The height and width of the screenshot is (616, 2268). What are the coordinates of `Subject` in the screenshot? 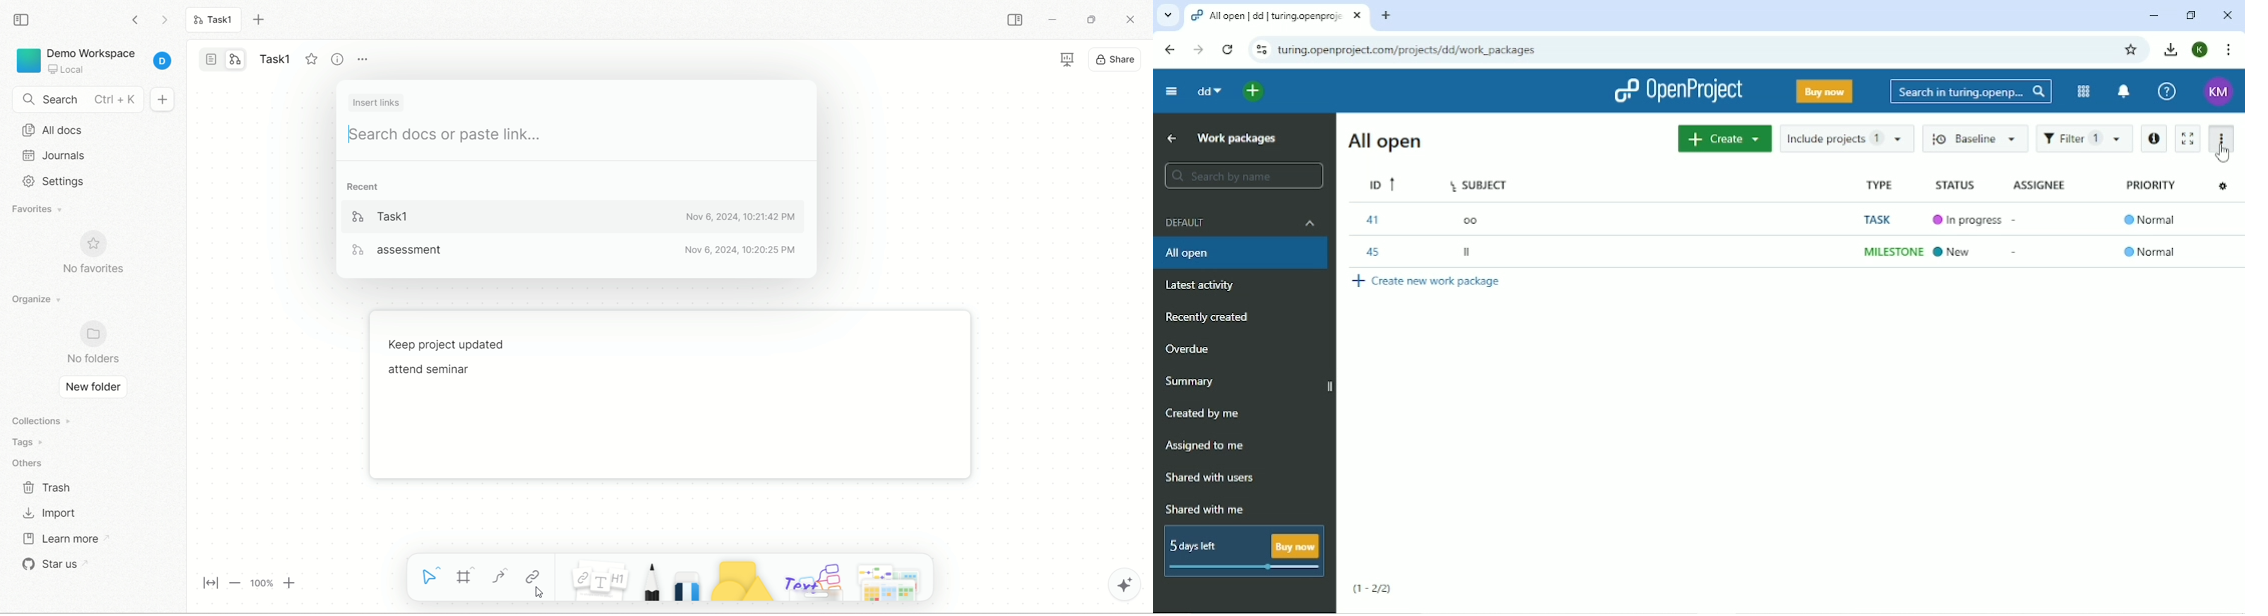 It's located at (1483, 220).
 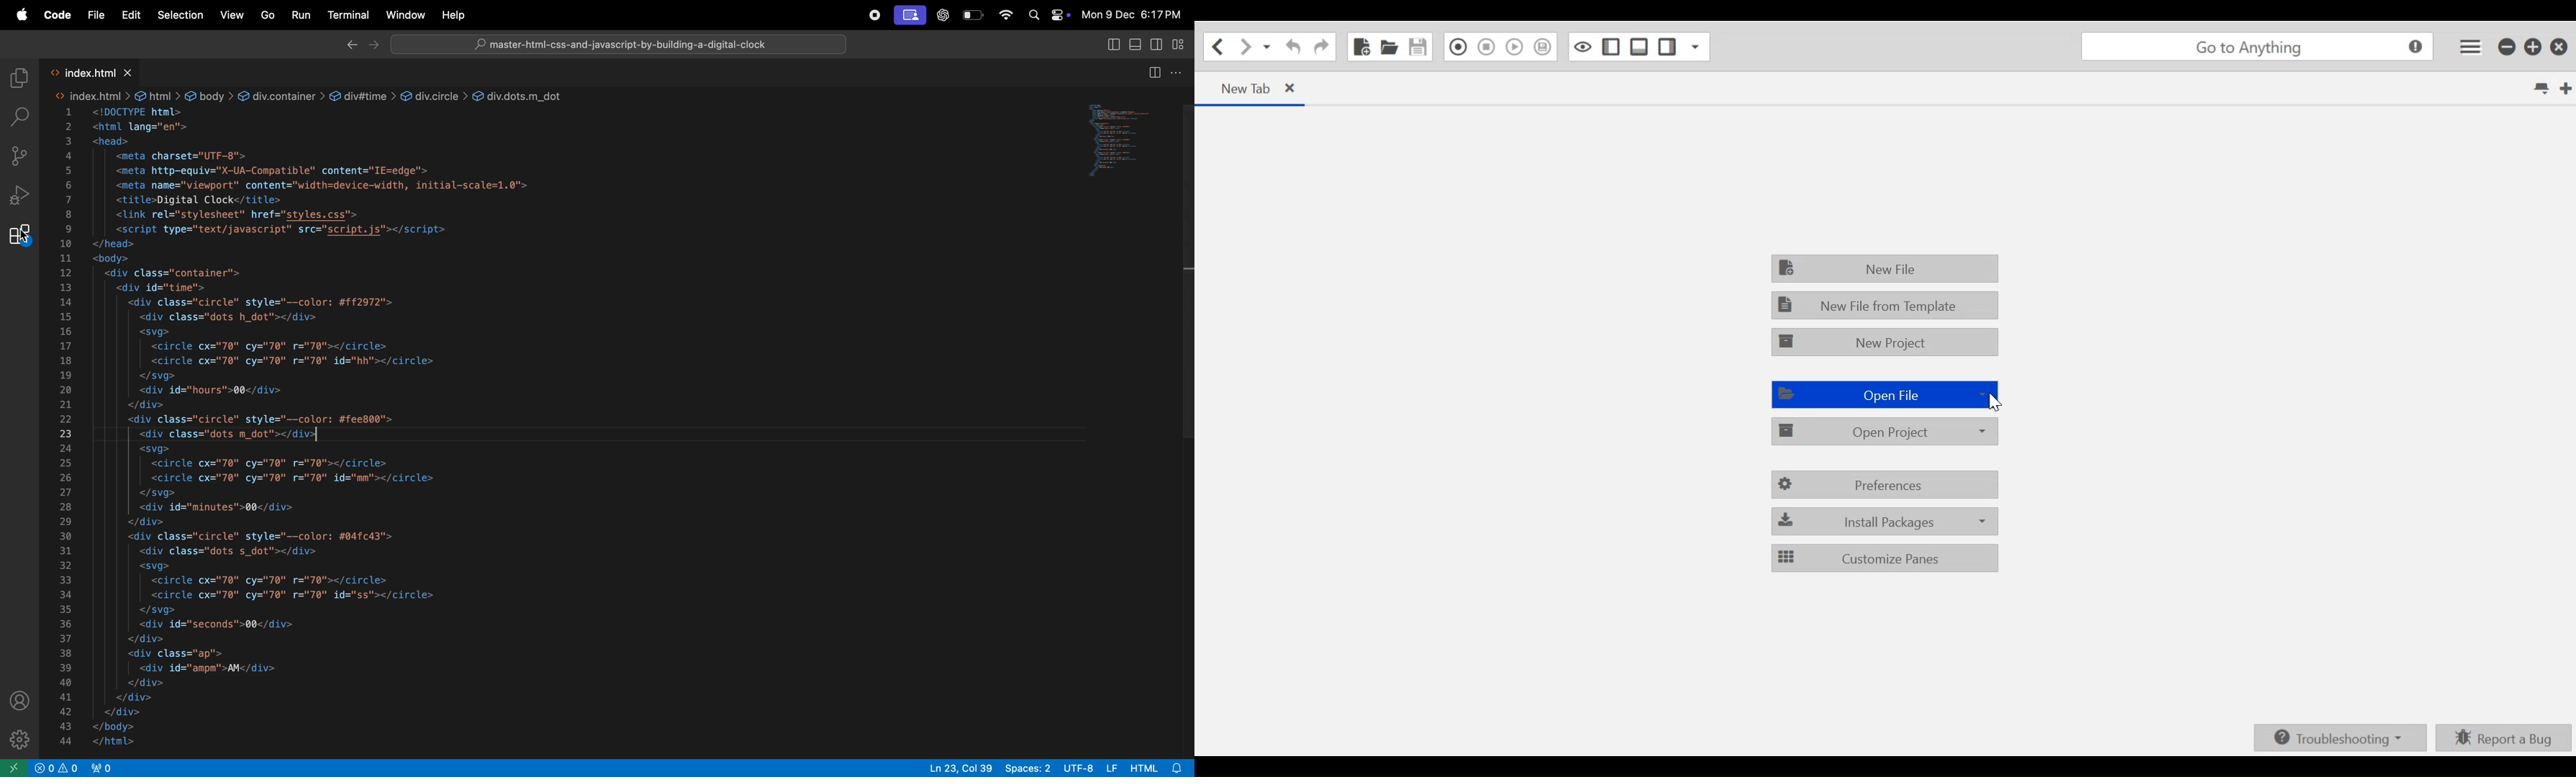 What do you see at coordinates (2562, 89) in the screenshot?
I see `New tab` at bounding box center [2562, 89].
--
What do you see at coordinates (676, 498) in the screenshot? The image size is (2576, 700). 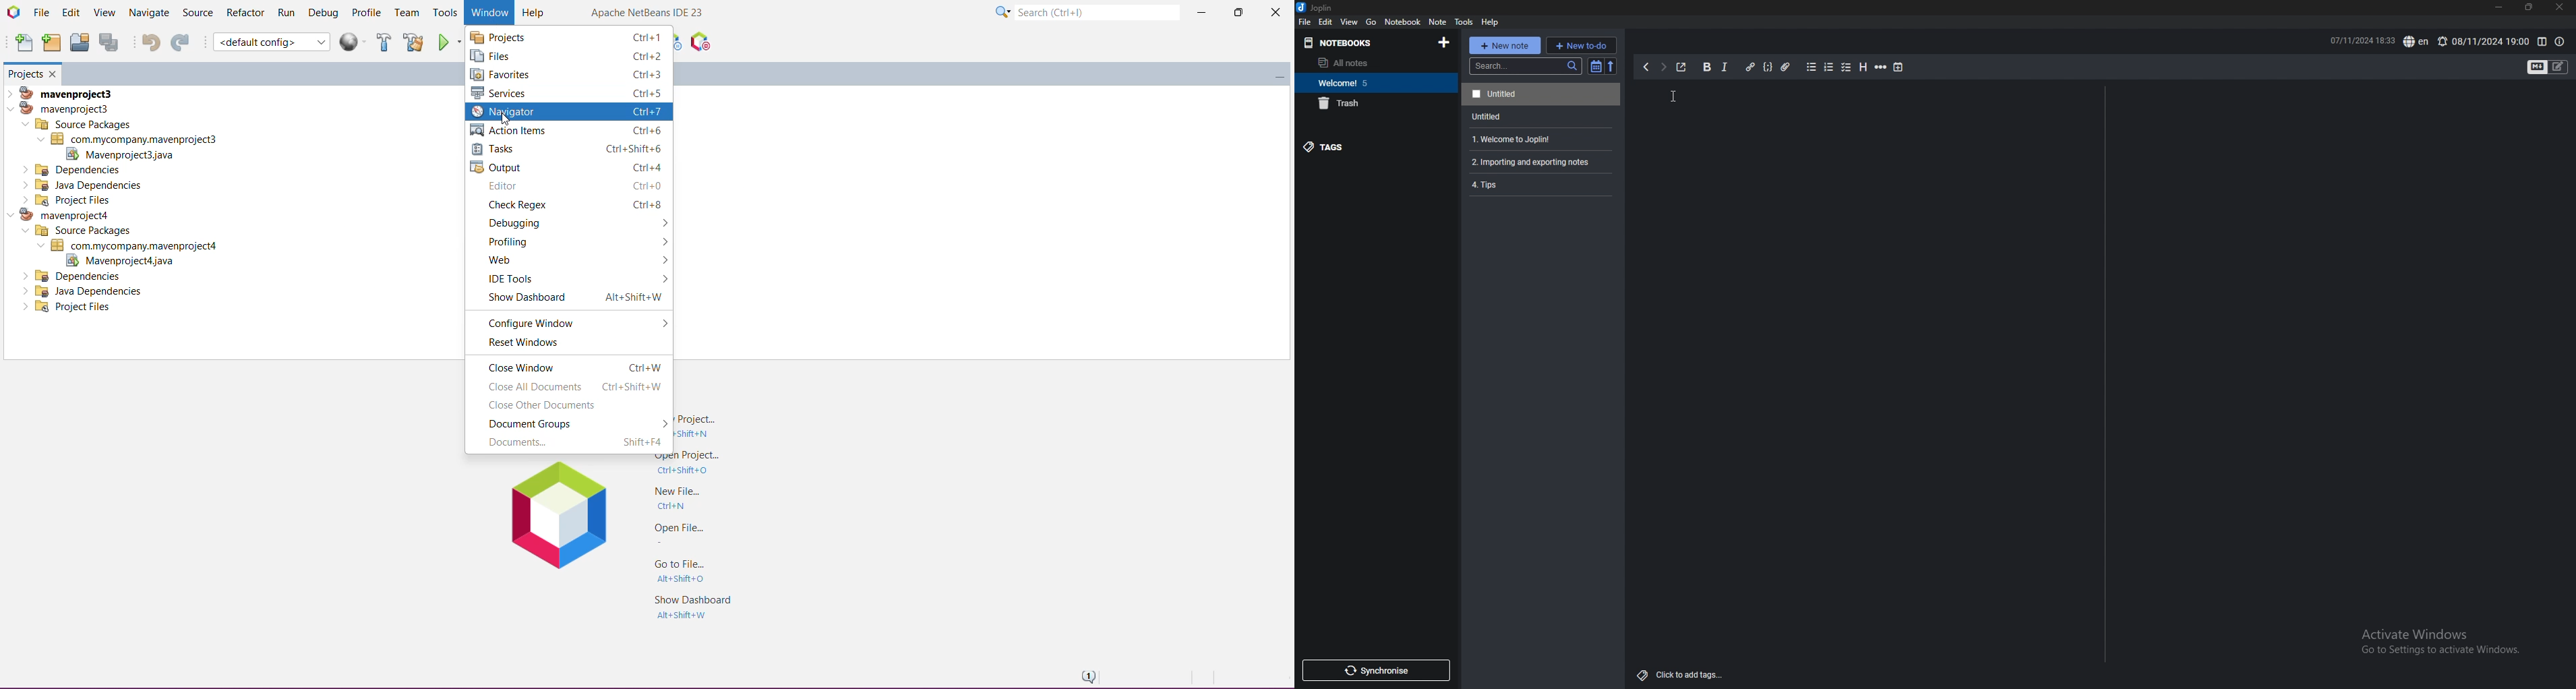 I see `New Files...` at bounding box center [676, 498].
--
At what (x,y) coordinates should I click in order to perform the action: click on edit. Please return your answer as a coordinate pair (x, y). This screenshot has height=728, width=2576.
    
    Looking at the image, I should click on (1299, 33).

## The exercise:
Pull out every line of the data above that contains the string "click", copying each line in full. Matching is case-sensitive.

## Exercise response:
At what (x,y) coordinates should I click in order to perform the action: click on edit. Please return your answer as a coordinate pair (x, y). This screenshot has height=728, width=2576.
    Looking at the image, I should click on (1299, 33).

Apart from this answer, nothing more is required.